21 Desember 2021   09:36 Diperbarui: 21 Desember 2021   09:40 183
+
Laporkan Konten
Laporkan Akun
Kompasiana adalah platform blog. Konten ini menjadi tanggung jawab bloger dan tidak mewakili pandangan redaksi Kompas.
Lihat foto
Boarding School yang dikelola Herry (foto: kumparan.com)

Publik dibuat tercengang dengan berita yang sedang hangat akhir akhir ini. Nama Herry Wirawan mencuat dalam kasus pemerkosaan anak. Tidak tanggung-tanggung, masyarakat sangat geram karena korbannya berjumlah belasan.
Ironisnya beberapa diantaranya sudah hamil, bahkan ada yang lebih dari satu kali melahirkan.

Perbuatan bejat itu dilakukannya dengan memanfaatkan posisinya sebagai guru. Ia mendoktrin anak didiknya yang menjadi korban tersebut untuk mematuhi perintah gurunya dalam rentang waktu tahun 2016 hingga 2021.

Selain itu juga ada iming-iming biaya pendidikan gratis, dibiayai kuliah, dijadikan polisi wanita sampai dijanjikan menjadi pengurus lembaga pendidikan.

Tempat melakukan aksi bejatnya tersebut selain di asrama juga di hotel, apartemen sampai basecamp yang menjadi tempat penampungan korban dan anak yang dilahirkan.

Mencuatnya kasus ini turut menyeret nama lembaga yang menaunginya yaitu lembaga pendidikan Madani Boarding School dan Manarul Huda. Lalu kemudian banyak yang menyebut nya dengan pesantren. Benarkah keduanya merupakan sebuah pesantren?

Menjadi sebuah keanehan jika pesantren hanya mempunyai satu guru dan muridnya yang semuanya perempuan tidak pernah belajar. Ya ternyata murid-murid disana tidak benar-benar belajar. Mereka lebih banyak menghabiskan waktu untuk mengetik dan membuat proposal.

Diduga mendirikan lembaga pendidikan dengan embel-embel pesantren untuk mengeruk keuntungan pribadi. Bahkan diyakini Herry juga menggunakan dana sumbangan untuk menyewa apartemen dan hotel.
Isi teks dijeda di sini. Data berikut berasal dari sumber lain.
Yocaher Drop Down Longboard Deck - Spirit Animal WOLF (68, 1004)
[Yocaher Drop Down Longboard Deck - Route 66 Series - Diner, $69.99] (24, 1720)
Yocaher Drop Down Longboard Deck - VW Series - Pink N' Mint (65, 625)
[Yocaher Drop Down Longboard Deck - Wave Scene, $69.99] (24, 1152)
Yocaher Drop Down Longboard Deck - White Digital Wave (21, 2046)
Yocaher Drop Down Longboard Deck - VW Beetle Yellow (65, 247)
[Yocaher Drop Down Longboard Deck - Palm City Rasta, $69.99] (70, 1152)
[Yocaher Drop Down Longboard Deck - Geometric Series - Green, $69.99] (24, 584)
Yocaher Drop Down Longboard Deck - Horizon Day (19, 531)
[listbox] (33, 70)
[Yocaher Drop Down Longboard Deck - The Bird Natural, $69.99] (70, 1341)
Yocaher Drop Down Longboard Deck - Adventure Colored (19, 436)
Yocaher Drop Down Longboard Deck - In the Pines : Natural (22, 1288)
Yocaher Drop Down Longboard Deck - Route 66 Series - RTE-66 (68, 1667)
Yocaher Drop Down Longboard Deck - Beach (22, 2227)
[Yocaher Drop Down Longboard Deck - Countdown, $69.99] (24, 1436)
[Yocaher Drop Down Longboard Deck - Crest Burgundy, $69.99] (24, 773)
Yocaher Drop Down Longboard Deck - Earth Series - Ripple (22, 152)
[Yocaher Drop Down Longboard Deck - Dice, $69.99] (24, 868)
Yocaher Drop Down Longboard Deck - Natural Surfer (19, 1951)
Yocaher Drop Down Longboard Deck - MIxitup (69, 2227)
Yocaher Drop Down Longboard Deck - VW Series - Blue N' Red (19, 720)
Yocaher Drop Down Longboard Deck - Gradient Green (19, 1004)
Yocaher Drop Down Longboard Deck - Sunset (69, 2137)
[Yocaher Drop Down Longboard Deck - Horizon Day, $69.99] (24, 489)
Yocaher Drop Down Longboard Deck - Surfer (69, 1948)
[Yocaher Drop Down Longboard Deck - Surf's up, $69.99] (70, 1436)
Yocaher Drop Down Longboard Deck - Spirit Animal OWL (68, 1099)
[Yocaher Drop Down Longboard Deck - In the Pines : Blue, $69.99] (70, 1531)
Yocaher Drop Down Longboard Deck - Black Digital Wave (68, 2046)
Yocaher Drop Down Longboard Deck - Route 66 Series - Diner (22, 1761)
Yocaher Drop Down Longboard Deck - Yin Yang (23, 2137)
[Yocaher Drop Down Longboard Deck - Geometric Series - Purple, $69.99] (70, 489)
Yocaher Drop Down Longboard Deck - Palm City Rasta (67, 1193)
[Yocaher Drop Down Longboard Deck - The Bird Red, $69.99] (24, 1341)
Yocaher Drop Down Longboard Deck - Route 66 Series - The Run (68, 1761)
Anak anak didiknya dieksploitasi untuk mendapatkan sumbangan. Lebih miris lagi anak-anak ternyata juga dijadikan kuli bangunan. Herry menjadi guru dan pengelola tunggal sehingga dengan leluasa melancarkan aksi bejatnya tersebut.

Anggota Komisi VIII Maman Imanulhaq seperti dilansir dari medcom.id (10/12/2021) menegaskan lembaga pendidikan Manarul Huda Antapani tidak masuk kategori pondok pesantren. lembaga pendidikan yang dikelola pelaku rudapaksa terhadap 12 siswanya itu tak memiliki jaringan. Ini hanya lembaga yang menyediakan pendidikan kesetaraan. Lembaga itu hanya lembaga pendidikan biasa yang diasuh seorang tanpa punya latar belakang pesantren.

Belajar dari kasus ini maka kita jangan langsung melabeli pesantren bagi sebuah lembaga pendidikan Islam. Saya sering melihat di kolom komentar yang beberapa diantaranya menjadi khawatir atau berpikir ulang jika ingin memasukkan anaknya ke pesantren "asli".

Kekhawatiran mereka dirasa cukup wajar terutama bagi yang mereka yang masih awam dengan dunia pesantren. Belum begitu paham seluk beluk dunia pesantren. Maka dari itu bagi orangtua yang ingin memasukkan anaknya di pesantren bisa menelusuri tentang profil pesantren tersebut.

Dunia digital yang sedang marak digunakan juga telah banyak dimanfaatkan pesantren untuk memberikan informasi. Kita bisa menelusuri berbagai media sosial yang dimiliki pesantren yang terkait.

Pesantren salaf sekalipun sekarang umumnya sudah mempunyai kanal media sosial masing seperti .

Berbagai kanal media sosial bisa dimanfaatkan seperti Facebook, Instagram, YouTube, sampai website. Hal ini bisa menjadi ruang bagi masyarakat untuk bisa mencari tahu tentang pesantren seperti profil, asatidz, kegiatan, dan kurikulum pendidikannya. Paling tidak masyarakat punya sedikit gambaran.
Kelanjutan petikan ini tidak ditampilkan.